Who is this walking silently in saffron sari, a child by her side, dark eyes and serene face veiling thousands of years of mystery, pain and spirituality?
She is the Indian woman. The recipient of a cultural heritage dating back to some 30 centuries before Christ.
She has always been held in high esteem in India. But how this has been manifest has varied over the millenia.
The golden age of women in India was the Vedic Age (1500-550 B.C.). According to the Upanishads (Hindu treatises) women were created as equals of men, complementing them like halves of a shell completing the whole shell.
During these ancient times women were educated on a par with their husbands and brothers and contributed to cultural and religious life. The RigVeda, for example, the oldest of the Hindu sacred scriptures-has hymns composed by more than 20 women.
Marriage in the Vedic Age was more liberal for women than at any time since in India. The Rig-Veda did not require obedience of the wife. Her position was one of dignity which expressed itself in the fact that she could participate in religious practices and services. Many women distinguished themselves as Vedic scholars, as well as great philosophers, debaters and teachers, and those who did not marry could become brahmavadinis, allowed to discourse about the god Brahman, sacrific to fire, and study the Vedas.
During the age of Panini (5th c. B.C.) women remained scholars and teachers and continued to be involved in the social, intellectual, cultural and political life of India. A woman could study whatever her male counterparts did, including mathematics, logic, theology, military science, astrology, carpentry and the fine arts. Some women even became warriors, fighting on the battlefield alongside men. The Rig-Veda mentions two of them, Vadhrimati and Vishpala.
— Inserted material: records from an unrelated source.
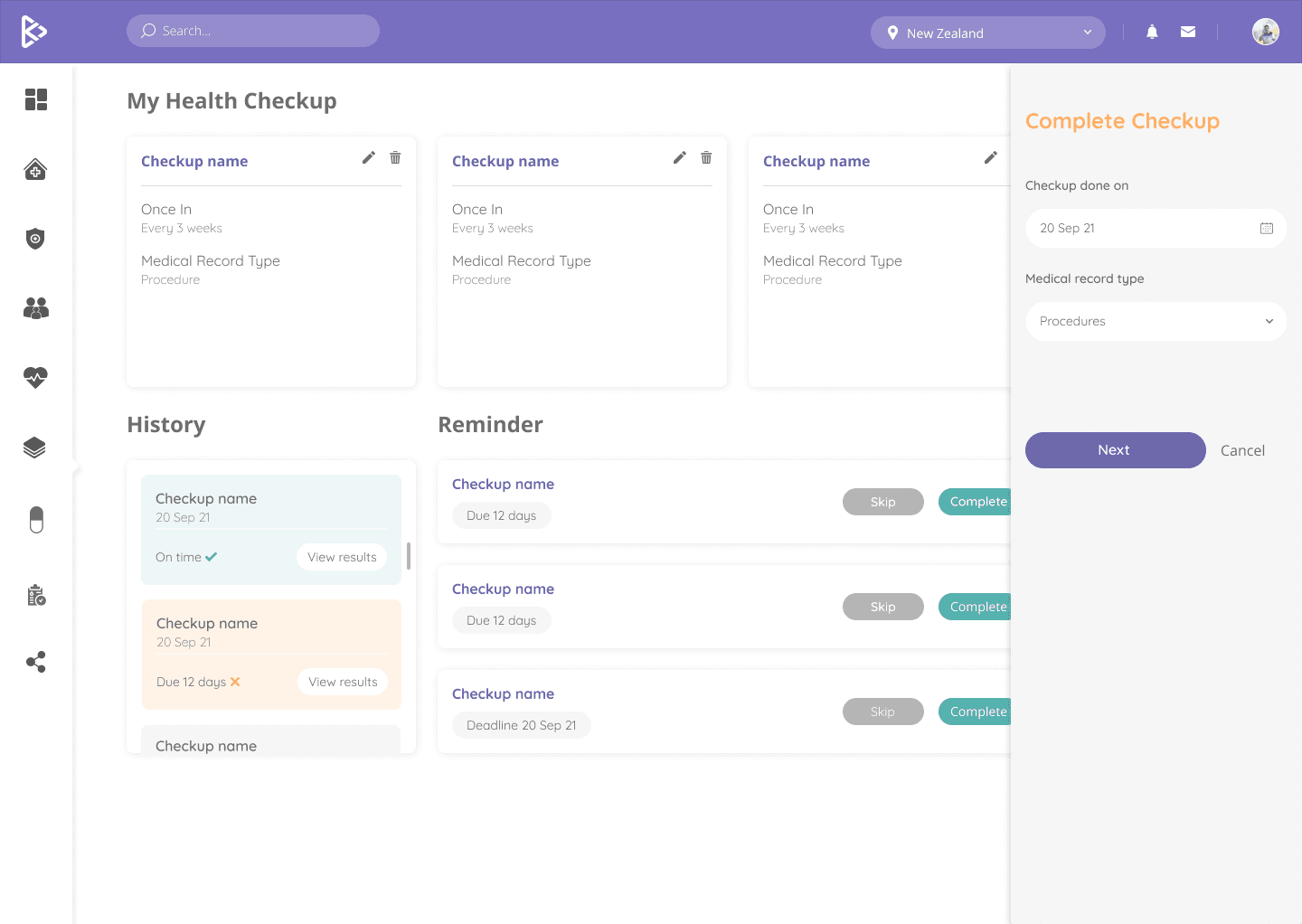The width and height of the screenshot is (1302, 924).
Task: Select the medication pill icon in the sidebar
Action: (35, 520)
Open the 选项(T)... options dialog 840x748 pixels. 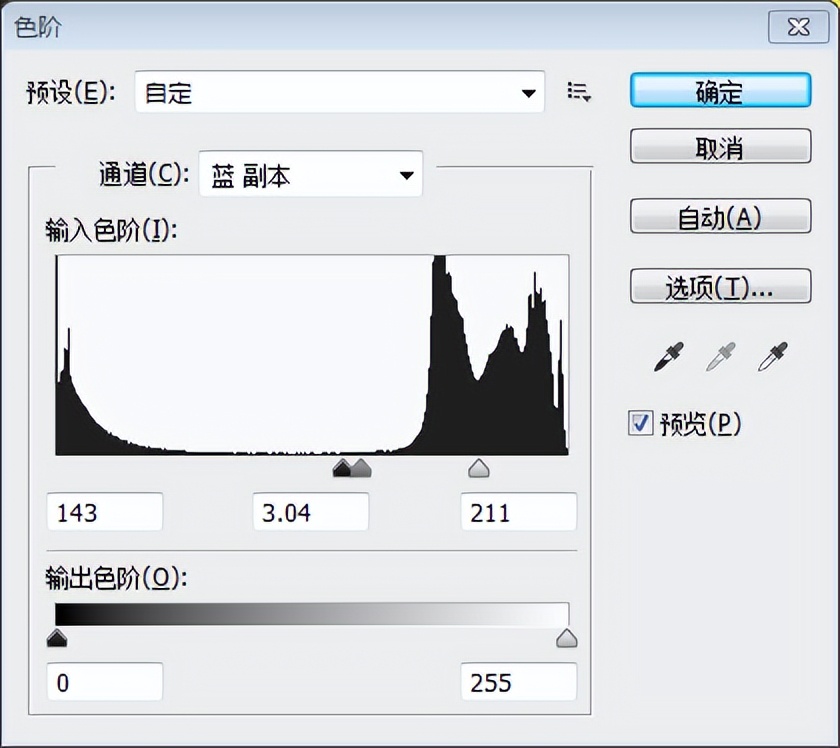(x=720, y=287)
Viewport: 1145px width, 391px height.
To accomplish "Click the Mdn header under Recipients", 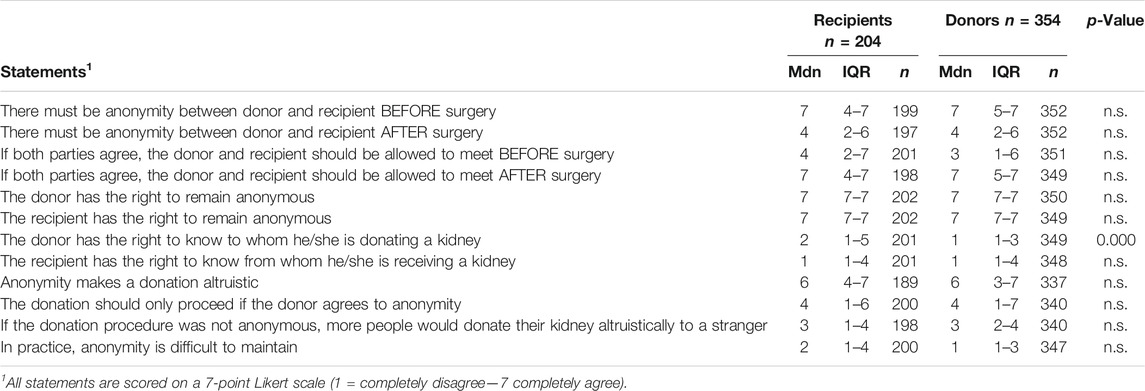I will point(801,72).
Change appeared on the horizon with the dawn of the Epic or Mauryan Age (320-185 B.C.) during which the great Sanskrit epics were written. Women shared some status in parity with men, but their rights gradually began to be equated with the privilege of serving men.
Much of the reason for this has been attributed to various interpretations of the Rama story, which tells of the great Bull-Ram wars. Rama, a dissident Aryan considered to be an incarnation of the god Vishnu was allegedly unable to overthrow women in his native Anatolia, and brought his people to India where his resentment for the power of women continued to mount. According to tradition, he set up the ram as the symbol of masculine power and made it his rallying point. His success is said to have begun with his marriage to the hereditary princess Sita, whom he succeeded in dominating, mistreating, and overthrowing in her position as ruler, leaving as his legacy centuries of warfare between the matriarchal people of the Bull (the Hourava) and the patriarchal Ramites (the Pandavas). Later, with the appearance of Krishna another incarnation of Vishnu the Ramites won out and patriarchy took foothold.
Under the male-dominated system the respect afforded to a woman was predominantly in her role as wife and mother, and not as teacher or religious scholar. Many of the former educational and political opportunities enjoyed by women of ancient India were rescinded, and a womans identity became tied to her relationship to men. The sanctity of motherhood became both the reason for honoring women and the primary mode of expressing piety in the Hindu system.
The worship of God as mother continues even today. Ramakrishna, one of the great modern Hindu saints, posed the question, Why does the God lover find such pleasure in addressing the deity as Mother? In answering himself, he said, Because the child is more free with its mother and consequently she is dearer to the child than anyone else.
The rapid changes the world has undergone in the past few decades have affected Indian women as they have all women. The female literacy rate remains extremely low (it is highest in the State of Kerala), but intensive programs are underway throughout the sub-continent to change this situation. Laws have been introduced which benefit women: child marriage and dowries are now forbidden, and widows are permitted to inherit and to remarry.
The Indian government and local and international agencies have stepped up projects aimed at involving rural women in educational, vocational, nutritional and health care training. Here, as in other traditional societies, the most successful programs have proven to be those in which women are reaching out to other women.
In rural areas, however, strangers still address every woman as mother, and it is said that a Hindu does not turn old when his hair turns gray, but when he loses his mother. These abiding traditions do not stem from male superiority, but from the esteem the average Indian feels for what he deems the qualities of woman as mother: devotion, love, loyalty, unselfishness.
Veronica J. Treanor is a doctoral student in anthropology and director of the Council on Development Education.